In the bestselling The Devil Wears Prada
, Andy, the ambitious young writer recently graduated from college, takes a "job most girls would die for" working as an assistant for Miranda Priestly, head of the elite fashion magazine Runway
. Spoilers ahead if you haven't read the first book: Miranda turns out to be the boss from Hell and Andy fails to last out the year as her assistant, ultimately screaming at her boss to go and f*** herself.
Fast forward ten years... Andy's dream job working for the New Yorker never eventuated and her boyfriend dumped her and moved away. Instead, Andy finds herself running her own wedding magazine with none other than Emily, her former colleague from Runway
, and engaged to wealthy playboy Max. The scene is set for Andy's dream wedding, to be featured in her own magazine, but of course something has to happen to spoil her big day. In the morning before the wedding Andy accidentally finds a note addressed to Max from his mother, begging him not to marry Andy and mentioning how he'd run into his ex while on his bachelor weekend, a meeting he'd neglected to mention to his fiancé. Andy begins to doubt her perfect man, and by extension her perfect life, which starts to crumble around her.
I had mixed feelings about this book. On the one hand I spent a fairly large chunk of the book waiting to see who was getting revenge on whom, Andy or Miranda, or someone else. There's really not a whole lot of revenging going on, nor is there much Prada. The dramatic confrontation with Andy's old boss that I expected to be climax of the story just doesn't happen. Miranda plays a fairly minor role and it is mainly Andy who screws up her own life, which I got the feeling she would have done with or without Miranda's influence. Compared with the smart young woman in The Devil Wears Prada
I found Andy's behaviour in this book a bit irritating. She misses something that is obvious to the reader from pretty early on and perpetuates the problems between Max and herself when they might easily be solved by just talking to him.

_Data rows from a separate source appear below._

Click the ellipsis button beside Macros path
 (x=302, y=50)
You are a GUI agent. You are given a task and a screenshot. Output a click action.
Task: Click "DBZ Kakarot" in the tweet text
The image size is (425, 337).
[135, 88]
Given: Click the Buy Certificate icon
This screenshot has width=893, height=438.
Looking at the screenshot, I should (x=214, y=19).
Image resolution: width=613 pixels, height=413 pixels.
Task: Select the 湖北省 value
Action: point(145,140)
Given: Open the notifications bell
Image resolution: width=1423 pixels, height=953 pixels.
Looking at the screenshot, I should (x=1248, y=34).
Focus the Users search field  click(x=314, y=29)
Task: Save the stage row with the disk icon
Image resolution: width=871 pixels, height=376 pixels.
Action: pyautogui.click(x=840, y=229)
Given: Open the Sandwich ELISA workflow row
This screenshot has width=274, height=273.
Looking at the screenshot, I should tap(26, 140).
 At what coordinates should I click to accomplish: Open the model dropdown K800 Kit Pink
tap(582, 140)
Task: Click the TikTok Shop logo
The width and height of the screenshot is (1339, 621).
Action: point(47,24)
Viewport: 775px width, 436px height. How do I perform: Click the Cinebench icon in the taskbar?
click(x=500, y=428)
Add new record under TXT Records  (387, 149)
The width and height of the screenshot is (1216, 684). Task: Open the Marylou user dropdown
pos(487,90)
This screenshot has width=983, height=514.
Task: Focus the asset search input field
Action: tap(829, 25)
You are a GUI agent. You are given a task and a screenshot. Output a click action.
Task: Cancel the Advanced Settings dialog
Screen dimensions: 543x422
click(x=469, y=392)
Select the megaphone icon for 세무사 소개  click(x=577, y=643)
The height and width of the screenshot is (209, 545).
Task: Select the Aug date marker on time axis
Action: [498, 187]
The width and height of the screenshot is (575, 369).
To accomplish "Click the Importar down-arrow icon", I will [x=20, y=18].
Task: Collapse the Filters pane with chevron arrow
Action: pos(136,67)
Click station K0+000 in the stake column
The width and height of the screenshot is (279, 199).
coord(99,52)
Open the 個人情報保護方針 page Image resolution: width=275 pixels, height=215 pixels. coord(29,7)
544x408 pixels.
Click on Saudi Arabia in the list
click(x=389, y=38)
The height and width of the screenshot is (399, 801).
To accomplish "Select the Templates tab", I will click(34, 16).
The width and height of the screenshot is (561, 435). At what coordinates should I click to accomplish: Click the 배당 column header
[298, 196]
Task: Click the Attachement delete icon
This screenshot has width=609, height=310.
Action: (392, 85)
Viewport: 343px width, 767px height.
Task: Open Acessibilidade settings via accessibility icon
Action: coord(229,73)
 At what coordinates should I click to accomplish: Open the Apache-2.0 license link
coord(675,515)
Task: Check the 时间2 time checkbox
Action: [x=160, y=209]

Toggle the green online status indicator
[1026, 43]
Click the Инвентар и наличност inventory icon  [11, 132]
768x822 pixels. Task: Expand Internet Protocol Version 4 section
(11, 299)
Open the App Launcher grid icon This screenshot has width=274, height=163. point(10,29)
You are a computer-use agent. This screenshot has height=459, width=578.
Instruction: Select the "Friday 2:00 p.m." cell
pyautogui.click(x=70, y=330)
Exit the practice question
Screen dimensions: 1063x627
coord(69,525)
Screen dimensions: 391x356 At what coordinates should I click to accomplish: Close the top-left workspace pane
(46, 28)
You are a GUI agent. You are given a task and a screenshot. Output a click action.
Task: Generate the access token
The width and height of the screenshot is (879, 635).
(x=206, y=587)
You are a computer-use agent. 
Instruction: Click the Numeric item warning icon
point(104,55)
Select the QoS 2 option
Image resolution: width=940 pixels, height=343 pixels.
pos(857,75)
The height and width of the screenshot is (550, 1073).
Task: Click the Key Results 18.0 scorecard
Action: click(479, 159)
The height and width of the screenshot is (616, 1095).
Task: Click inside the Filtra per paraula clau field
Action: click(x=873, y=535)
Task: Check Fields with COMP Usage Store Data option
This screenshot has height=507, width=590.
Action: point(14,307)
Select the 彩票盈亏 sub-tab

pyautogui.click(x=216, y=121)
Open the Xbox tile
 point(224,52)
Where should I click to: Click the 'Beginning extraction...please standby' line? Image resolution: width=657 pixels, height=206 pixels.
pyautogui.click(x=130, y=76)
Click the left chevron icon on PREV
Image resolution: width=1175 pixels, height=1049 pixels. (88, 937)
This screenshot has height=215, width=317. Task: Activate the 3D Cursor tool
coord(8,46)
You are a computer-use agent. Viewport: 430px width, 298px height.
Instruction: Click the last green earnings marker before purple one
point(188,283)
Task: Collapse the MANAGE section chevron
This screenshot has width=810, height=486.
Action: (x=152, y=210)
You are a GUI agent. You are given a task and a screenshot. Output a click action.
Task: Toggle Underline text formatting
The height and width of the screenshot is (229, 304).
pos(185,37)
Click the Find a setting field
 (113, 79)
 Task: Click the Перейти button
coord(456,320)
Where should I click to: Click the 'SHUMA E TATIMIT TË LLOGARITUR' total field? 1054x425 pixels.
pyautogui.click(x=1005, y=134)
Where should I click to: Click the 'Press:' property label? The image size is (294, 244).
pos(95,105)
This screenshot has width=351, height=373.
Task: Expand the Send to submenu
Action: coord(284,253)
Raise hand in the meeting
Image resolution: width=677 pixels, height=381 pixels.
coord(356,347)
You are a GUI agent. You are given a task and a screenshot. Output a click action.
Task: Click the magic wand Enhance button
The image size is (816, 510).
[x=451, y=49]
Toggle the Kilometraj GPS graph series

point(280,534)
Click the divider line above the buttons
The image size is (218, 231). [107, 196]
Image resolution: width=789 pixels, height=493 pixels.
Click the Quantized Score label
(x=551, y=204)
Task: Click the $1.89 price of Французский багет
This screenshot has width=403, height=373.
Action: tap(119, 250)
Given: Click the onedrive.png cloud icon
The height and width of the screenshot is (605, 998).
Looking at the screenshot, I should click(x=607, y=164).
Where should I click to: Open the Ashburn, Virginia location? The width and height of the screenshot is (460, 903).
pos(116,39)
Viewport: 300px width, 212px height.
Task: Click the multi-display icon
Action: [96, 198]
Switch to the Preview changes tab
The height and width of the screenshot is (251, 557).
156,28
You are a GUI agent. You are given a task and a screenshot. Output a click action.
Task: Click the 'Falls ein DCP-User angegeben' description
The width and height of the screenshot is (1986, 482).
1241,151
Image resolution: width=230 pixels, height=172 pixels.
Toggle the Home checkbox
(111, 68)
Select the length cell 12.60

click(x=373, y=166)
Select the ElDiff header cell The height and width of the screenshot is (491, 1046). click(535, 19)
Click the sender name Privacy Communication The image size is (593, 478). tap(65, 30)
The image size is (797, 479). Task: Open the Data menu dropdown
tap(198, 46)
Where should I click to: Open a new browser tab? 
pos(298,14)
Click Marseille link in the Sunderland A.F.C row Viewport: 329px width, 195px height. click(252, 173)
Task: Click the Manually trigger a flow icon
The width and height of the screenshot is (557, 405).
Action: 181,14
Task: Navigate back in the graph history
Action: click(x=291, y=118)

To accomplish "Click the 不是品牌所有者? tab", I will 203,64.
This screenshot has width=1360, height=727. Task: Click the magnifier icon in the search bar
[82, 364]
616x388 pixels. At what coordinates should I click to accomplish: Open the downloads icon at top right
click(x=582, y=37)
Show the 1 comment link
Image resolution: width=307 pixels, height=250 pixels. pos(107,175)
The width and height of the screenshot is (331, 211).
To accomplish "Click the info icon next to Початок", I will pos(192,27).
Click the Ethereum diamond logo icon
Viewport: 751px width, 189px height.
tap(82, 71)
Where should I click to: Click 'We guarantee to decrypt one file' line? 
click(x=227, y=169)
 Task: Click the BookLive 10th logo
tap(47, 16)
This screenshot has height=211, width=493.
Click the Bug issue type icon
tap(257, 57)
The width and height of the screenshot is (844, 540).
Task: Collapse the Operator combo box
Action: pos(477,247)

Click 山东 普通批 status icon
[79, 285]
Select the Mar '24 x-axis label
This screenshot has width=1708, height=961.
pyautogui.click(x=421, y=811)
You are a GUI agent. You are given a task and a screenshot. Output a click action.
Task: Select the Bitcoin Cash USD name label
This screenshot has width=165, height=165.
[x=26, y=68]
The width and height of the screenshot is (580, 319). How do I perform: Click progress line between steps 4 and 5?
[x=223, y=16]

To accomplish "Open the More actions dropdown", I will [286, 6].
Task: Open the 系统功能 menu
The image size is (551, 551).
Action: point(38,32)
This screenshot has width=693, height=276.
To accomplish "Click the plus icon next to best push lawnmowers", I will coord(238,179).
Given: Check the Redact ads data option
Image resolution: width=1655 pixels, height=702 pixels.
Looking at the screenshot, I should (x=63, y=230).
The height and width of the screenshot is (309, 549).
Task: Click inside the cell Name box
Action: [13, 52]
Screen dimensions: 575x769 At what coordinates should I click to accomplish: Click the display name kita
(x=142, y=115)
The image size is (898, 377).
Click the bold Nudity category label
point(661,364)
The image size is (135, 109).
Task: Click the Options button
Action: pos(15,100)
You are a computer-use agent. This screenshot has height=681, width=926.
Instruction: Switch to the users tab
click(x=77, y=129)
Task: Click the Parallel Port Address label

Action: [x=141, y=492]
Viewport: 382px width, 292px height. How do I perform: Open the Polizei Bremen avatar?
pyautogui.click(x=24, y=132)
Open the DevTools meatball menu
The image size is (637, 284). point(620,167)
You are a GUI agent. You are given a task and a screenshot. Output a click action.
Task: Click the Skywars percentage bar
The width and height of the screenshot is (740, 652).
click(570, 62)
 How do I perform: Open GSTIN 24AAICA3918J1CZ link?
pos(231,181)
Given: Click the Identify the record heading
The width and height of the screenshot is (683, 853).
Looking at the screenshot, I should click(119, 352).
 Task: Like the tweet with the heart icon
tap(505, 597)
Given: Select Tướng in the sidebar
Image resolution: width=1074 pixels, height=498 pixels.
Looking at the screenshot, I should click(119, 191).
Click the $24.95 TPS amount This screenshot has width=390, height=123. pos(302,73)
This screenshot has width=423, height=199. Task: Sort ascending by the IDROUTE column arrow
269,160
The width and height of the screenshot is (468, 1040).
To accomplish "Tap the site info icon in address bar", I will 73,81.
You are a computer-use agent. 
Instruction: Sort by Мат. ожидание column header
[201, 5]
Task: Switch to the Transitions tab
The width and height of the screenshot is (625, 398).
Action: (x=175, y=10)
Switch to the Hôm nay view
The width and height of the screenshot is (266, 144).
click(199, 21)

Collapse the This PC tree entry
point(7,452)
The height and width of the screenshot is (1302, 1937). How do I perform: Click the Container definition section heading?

On the other hand, I love a bit of melodrama in a romance novel, and this book delivers on that front. Taking as our unit of measurement the "Oh no he didn't!" 0r ONHD, this book gets three out of five ONHDs for Max's actions in the last third of the novel. There is a nice big hit of Other People's Imaginary Drama, followed by an eventual fairy tale happy ending, which is all I was really looking for.
Recommended for those looking for an unchallenging holiday read with not much Prada but plenty of drama.